▶ TASK PROMPT
Copy out the lines of the records below, and only those lines, from the one with "[کتونی کژوال آدیداس GAZELLE" through the one with "کتونی سالنی آدیداس GOLETTO IX IN-IH0097 (21, 619)", exactly as they appear.

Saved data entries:
━━━━━━━━━━━━━━━━━━━━━━━━━━━━━━
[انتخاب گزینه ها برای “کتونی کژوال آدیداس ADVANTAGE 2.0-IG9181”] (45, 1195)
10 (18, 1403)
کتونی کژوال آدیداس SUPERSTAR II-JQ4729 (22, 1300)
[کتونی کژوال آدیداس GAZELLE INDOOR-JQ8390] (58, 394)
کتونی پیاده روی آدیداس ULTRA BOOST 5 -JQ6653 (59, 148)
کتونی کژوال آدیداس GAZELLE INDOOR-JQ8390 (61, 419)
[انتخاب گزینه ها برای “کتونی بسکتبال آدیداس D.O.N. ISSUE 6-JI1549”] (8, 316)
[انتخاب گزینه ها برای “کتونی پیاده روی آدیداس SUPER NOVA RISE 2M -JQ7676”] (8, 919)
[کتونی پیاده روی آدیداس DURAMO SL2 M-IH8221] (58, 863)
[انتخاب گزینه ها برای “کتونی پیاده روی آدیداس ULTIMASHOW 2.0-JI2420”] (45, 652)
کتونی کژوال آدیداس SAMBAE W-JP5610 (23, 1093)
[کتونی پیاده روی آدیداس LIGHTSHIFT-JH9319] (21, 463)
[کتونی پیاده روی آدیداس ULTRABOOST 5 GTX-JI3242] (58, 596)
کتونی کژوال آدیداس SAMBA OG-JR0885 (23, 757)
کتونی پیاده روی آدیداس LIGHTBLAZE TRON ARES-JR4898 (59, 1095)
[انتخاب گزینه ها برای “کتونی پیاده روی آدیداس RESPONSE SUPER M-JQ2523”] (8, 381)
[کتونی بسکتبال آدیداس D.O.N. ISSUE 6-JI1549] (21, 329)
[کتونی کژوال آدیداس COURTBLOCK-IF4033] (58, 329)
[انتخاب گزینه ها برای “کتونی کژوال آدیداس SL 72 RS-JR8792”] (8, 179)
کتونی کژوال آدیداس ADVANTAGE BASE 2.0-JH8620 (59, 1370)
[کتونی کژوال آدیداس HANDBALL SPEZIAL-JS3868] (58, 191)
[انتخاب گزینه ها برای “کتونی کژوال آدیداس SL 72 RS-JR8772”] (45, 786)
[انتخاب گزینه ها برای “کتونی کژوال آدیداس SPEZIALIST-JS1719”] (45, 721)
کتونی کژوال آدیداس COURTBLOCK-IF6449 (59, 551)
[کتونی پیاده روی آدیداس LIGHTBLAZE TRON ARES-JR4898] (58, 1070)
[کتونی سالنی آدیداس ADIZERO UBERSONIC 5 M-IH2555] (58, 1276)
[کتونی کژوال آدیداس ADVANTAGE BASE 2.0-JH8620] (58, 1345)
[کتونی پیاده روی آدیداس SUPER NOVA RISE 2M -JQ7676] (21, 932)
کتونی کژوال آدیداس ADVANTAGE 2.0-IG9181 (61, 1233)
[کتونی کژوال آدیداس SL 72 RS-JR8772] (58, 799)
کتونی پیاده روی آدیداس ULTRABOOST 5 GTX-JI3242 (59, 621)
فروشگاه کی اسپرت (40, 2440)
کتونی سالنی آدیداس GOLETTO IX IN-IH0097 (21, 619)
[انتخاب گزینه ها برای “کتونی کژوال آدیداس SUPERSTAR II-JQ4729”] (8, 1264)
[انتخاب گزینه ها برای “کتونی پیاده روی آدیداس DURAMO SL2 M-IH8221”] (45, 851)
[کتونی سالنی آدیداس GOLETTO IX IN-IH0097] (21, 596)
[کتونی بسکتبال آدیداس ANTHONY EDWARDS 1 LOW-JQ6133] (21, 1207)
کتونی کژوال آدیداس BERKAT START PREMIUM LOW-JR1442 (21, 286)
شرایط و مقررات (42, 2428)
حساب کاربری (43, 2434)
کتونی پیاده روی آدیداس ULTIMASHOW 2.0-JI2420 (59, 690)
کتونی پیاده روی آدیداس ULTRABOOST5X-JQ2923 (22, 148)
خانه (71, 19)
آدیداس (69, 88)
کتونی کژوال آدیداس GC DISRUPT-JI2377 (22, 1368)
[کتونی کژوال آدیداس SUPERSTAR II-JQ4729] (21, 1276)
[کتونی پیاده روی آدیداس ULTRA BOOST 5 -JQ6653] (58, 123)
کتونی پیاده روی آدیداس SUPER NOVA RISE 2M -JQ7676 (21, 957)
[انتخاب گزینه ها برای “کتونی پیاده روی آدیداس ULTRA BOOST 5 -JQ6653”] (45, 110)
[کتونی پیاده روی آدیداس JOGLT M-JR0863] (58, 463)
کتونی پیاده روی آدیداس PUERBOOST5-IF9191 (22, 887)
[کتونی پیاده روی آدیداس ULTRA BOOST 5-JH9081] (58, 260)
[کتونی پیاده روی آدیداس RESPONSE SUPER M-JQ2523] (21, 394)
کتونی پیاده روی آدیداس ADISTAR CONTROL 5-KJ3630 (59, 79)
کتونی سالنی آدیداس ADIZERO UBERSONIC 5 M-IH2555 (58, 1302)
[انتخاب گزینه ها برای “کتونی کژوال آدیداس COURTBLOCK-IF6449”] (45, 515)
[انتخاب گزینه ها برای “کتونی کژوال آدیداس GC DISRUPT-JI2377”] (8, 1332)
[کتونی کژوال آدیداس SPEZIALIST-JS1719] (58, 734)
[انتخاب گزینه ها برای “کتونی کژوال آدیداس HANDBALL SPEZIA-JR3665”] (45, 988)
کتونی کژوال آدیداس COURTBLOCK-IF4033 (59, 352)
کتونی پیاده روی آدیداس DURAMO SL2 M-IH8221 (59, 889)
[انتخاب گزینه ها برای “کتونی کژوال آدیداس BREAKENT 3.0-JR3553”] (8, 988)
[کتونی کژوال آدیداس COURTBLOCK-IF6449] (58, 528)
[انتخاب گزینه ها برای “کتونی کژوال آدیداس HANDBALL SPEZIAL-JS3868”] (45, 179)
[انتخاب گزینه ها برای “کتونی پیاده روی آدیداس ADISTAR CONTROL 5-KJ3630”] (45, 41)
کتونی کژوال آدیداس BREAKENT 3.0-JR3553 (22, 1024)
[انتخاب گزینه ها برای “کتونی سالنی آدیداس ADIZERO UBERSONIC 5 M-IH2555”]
━━━━━━━━━━━━━━━━━━━━━━━━━━━━━━
▶ THE ANSWER
[کتونی کژوال آدیداس GAZELLE INDOOR-JQ8390] (58, 394)
کتونی پیاده روی آدیداس ULTRA BOOST 5 -JQ6653 (59, 148)
کتونی کژوال آدیداس GAZELLE INDOOR-JQ8390 (61, 419)
[انتخاب گزینه ها برای “کتونی بسکتبال آدیداس D.O.N. ISSUE 6-JI1549”] (8, 316)
[انتخاب گزینه ها برای “کتونی پیاده روی آدیداس SUPER NOVA RISE 2M -JQ7676”] (8, 919)
[کتونی پیاده روی آدیداس DURAMO SL2 M-IH8221] (58, 863)
[انتخاب گزینه ها برای “کتونی پیاده روی آدیداس ULTIMASHOW 2.0-JI2420”] (45, 652)
کتونی کژوال آدیداس SAMBAE W-JP5610 (23, 1093)
[کتونی پیاده روی آدیداس LIGHTSHIFT-JH9319] (21, 463)
[کتونی پیاده روی آدیداس ULTRABOOST 5 GTX-JI3242] (58, 596)
کتونی کژوال آدیداس SAMBA OG-JR0885 (23, 757)
کتونی پیاده روی آدیداس LIGHTBLAZE TRON ARES-JR4898 (59, 1095)
[انتخاب گزینه ها برای “کتونی پیاده روی آدیداس RESPONSE SUPER M-JQ2523”] (8, 381)
[کتونی بسکتبال آدیداس D.O.N. ISSUE 6-JI1549] (21, 329)
[کتونی کژوال آدیداس COURTBLOCK-IF4033] (58, 329)
[انتخاب گزینه ها برای “کتونی کژوال آدیداس SL 72 RS-JR8792”] (8, 179)
کتونی کژوال آدیداس ADVANTAGE BASE 2.0-JH8620 (59, 1370)
[کتونی کژوال آدیداس HANDBALL SPEZIAL-JS3868] (58, 191)
[انتخاب گزینه ها برای “کتونی کژوال آدیداس SL 72 RS-JR8772”] (45, 786)
[انتخاب گزینه ها برای “کتونی کژوال آدیداس SPEZIALIST-JS1719”] (45, 721)
کتونی کژوال آدیداس COURTBLOCK-IF6449 (59, 551)
[کتونی پیاده روی آدیداس LIGHTBLAZE TRON ARES-JR4898] (58, 1070)
[کتونی سالنی آدیداس ADIZERO UBERSONIC 5 M-IH2555] (58, 1276)
[کتونی کژوال آدیداس ADVANTAGE BASE 2.0-JH8620] (58, 1345)
[کتونی پیاده روی آدیداس SUPER NOVA RISE 2M -JQ7676] (21, 932)
کتونی کژوال آدیداس ADVANTAGE 2.0-IG9181 (61, 1233)
[کتونی کژوال آدیداس SL 72 RS-JR8772] (58, 799)
کتونی پیاده روی آدیداس ULTRABOOST 5 GTX-JI3242 (59, 621)
فروشگاه کی اسپرت (40, 2440)
کتونی سالنی آدیداس GOLETTO IX IN-IH0097 (21, 619)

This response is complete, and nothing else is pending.